In April 2015, RG-125 (AZD4076), a GalNAc-conjugated anti-miR targeting microRNA-103/107 (“miR-103/107”) for the treatment of nonalcoholic steatohepatitis (“NASH”) in patients with type 2 diabetes/pre-diabetes, was selected as a clinical candidate by AstraZeneca under the companies’ strategic alliance to discover, develop and commercialize microRNA therapeutics. The role of miR-103/107 in insulin sensitivity and resistance was first recognized by the laboratory of Dr. Markus Stoffel, Professor of the Institute of Molecular Health Sciences at ETH Zurich. In mouse models of diabetes, Regulus has demonstrated that inhibition of miR-103/107 with its anti-miRs leads to a sustained reduction in fasting glucose and fasting insulin levels.
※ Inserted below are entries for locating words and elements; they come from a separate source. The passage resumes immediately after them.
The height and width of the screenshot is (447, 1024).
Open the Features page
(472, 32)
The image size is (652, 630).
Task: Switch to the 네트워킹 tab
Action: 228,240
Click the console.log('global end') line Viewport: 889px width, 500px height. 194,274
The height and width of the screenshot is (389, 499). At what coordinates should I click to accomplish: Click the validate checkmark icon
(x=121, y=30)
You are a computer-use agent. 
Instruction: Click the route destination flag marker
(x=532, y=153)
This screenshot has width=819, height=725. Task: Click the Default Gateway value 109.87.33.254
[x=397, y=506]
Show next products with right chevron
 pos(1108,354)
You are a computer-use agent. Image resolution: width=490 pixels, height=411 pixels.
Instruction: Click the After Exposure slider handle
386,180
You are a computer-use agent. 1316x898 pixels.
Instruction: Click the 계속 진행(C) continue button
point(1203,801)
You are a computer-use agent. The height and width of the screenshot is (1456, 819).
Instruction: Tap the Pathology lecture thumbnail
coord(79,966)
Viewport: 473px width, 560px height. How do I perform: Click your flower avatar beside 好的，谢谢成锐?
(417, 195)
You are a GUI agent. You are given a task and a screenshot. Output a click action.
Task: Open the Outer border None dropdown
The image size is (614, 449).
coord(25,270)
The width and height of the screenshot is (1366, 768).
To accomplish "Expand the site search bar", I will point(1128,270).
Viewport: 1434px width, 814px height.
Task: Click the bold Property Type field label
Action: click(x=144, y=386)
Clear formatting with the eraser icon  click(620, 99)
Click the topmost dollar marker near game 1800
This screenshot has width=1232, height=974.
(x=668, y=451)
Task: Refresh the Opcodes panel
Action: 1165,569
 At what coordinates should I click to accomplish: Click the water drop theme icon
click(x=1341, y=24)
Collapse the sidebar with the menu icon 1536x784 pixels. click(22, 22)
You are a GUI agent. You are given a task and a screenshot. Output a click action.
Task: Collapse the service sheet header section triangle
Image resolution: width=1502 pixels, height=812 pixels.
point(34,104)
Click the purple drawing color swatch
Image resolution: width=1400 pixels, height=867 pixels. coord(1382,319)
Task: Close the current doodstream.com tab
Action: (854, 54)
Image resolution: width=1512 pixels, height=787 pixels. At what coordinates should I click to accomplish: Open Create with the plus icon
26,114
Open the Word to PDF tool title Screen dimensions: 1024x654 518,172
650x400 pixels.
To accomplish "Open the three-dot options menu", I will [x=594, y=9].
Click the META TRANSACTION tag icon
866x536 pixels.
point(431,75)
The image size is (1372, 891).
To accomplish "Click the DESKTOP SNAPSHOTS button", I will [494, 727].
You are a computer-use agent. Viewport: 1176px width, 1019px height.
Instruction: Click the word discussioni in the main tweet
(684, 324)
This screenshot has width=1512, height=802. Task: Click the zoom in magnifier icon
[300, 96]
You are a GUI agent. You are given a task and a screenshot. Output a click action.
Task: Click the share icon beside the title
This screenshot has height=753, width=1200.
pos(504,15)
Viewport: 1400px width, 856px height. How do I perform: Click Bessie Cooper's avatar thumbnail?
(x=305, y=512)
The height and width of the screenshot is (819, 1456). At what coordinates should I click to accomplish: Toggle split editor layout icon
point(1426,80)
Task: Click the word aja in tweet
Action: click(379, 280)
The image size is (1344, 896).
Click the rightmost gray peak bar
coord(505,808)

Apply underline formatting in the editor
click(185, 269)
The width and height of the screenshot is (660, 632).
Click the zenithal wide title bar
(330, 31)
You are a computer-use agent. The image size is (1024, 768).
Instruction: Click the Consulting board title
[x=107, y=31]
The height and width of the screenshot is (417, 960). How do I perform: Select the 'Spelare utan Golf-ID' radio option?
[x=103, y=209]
Additionally, anti-miRs targeting miR-103/107 function as unique insulin sensitizers as determined by hyperinsulinemic-euglycemic clamp, which is a robust method for assessing insulin sensitivity.
Dosing has commenced in a first-in-human Phase I study of RG-125(AZD4076) by Regulus’ collaboration partner AstraZeneca. Regulus received a $10.0 million milestone payment from AstraZeneca, who has assumed all ongoing development of RG-125(AZD4076).
Nonalcoholic steatohepatitis or NASH is a common, often “silent” liver disease. It resembles alcoholic liver disease, but occurs in people who drink little or no alcohol. The major feature in NASH is fat in the liver, along with inflammation and damage. Most people with NASH feel well and are not aware that they have a liver problem. Nevertheless, NASH can be severe and can lead to cirrhosis, in which the liver is permanently damaged and scarred and no longer able to work properly.
NASH affects 2 to 5 percent of Americans. An additional 10 to 20 percent of Americans have fat in their liver, but no inflammation or liver damage, a condition called “fatty liver.” Although having fat in the liver is not normal, by itself it probably causes little harm or permanent damage. If fat is suspected based on blood test results or scans of the liver, this problem is called nonalcoholic fatty liver disease (NAFLD). If a liver biopsy is performed in this case, it will show that some people have NASH while others have simple fatty liver.
Both NASH and NAFLD are becoming more common, possibly because of the greater number of Americans with obesity. In the past 10 years, the rate of obesity has doubled in adults and tripled in children. Obesity also contributes to diabetes and high blood cholesterol, which can further complicate the health of someone with NASH. Diabetes and high blood cholesterol are also becoming more common among Americans.